ATLANTA – Greg Jarrell was looking for information to help a patron locate her Revolutionary War ancestor when he noticed a unique index entry: Declaration of the Independence of the United States.

At the end of the familiar text are the names of all the signers of the Declaration along with these words: “In Congress, Jan. 1777 Ordered: That an authenticated copy of the Declaration of Independence with the names of the members of Congress subscribing the same, be sent to each of the United States and that they be desired to have the same put on record.

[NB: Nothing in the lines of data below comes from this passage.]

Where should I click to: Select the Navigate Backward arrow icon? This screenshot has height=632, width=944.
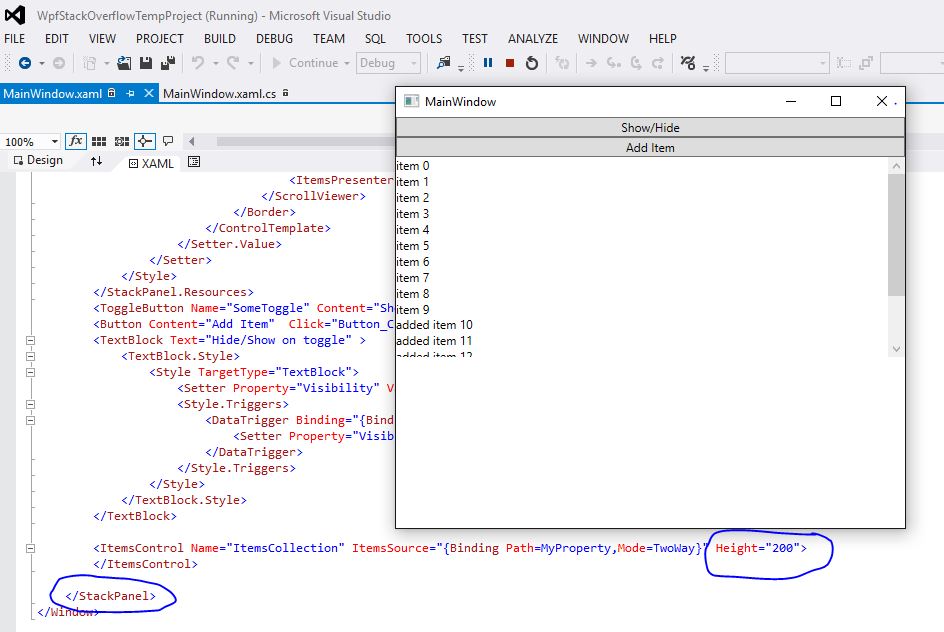[x=27, y=62]
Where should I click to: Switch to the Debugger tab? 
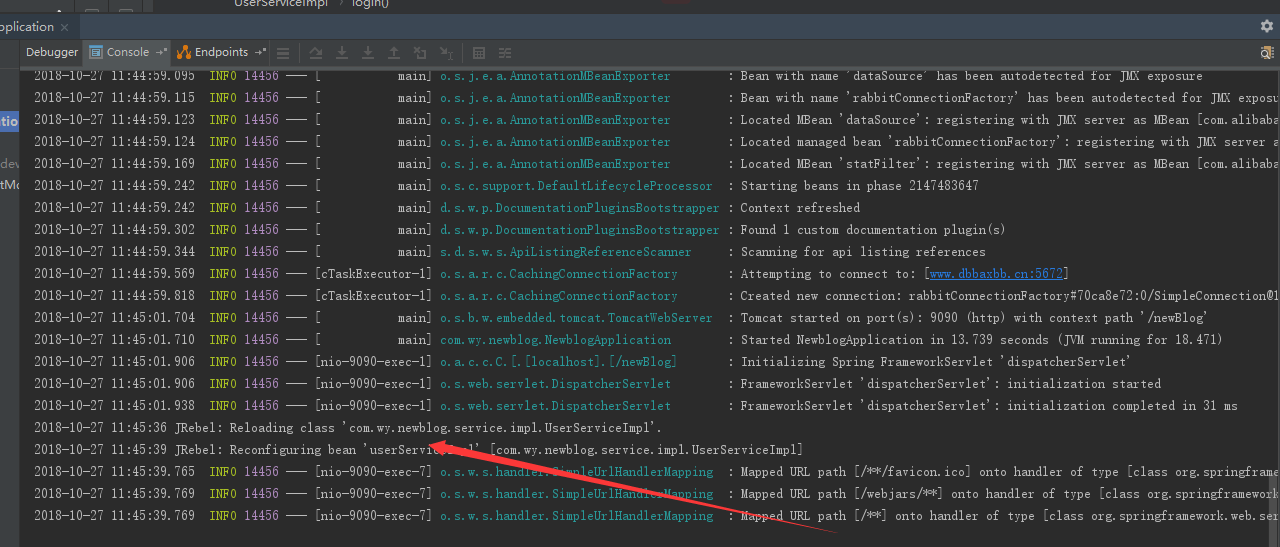(52, 52)
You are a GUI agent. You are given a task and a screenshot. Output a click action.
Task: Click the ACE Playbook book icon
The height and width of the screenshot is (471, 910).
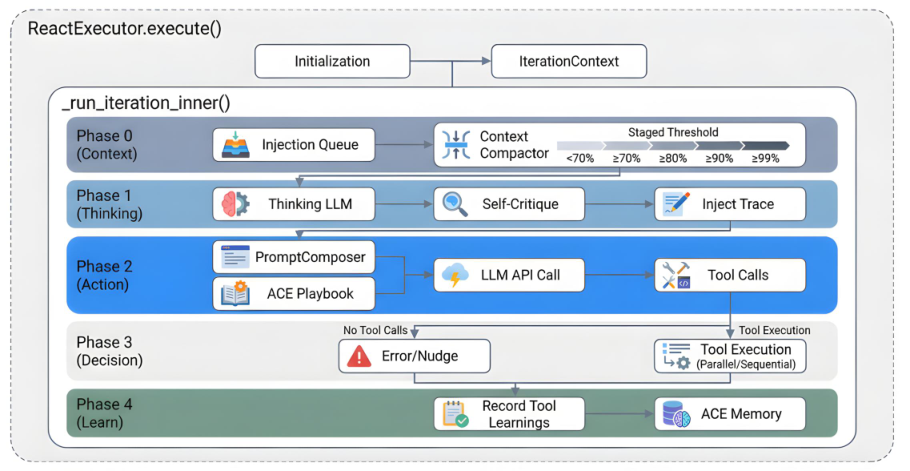(236, 294)
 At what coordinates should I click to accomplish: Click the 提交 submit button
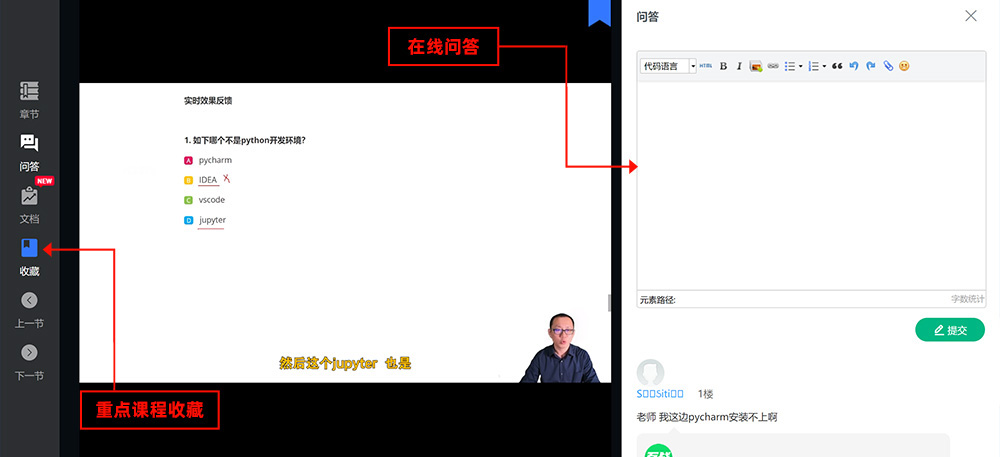coord(949,330)
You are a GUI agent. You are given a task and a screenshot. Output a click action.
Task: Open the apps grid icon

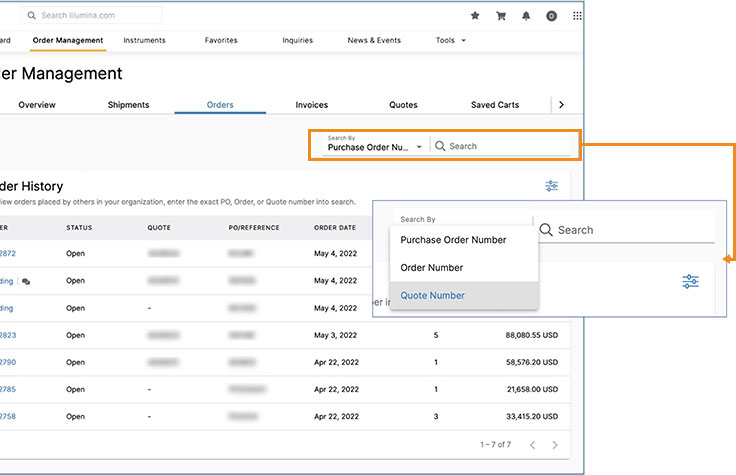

By Order of Congress, John Hancock, President Recorded 2nd March 1777.”

“I tracked down the original book and turned to the page and found that it was the Declaration as officially recorded by the state in 1777,” said Jarrell, Georgia Archives reference archivist.

“This is certainly one for the history books,” exclaimed Secretary of State Karen Handel, announcing today that an alert employee at the Georgia Archives has identified the earliest known official copy of the Declaration of Independence recorded in the State of Georgia.

According to archives director, David Carmicheal, the recorded copy is especially significant because the state’s original copy of the Declaration was lost long ago. “When Georgia officials received their copy of the Declaration from Congress, they immediately recorded it in their books as the official record of the event. After that, they would have considered the original to be less important.”

According to Carmicheal, the document was overlooked because it was in a book that was rebound around sixty years ago.

“The people who rebound the book put the wrong title on the cover,” he said. “No one thought to look in this particular volume for such a document.”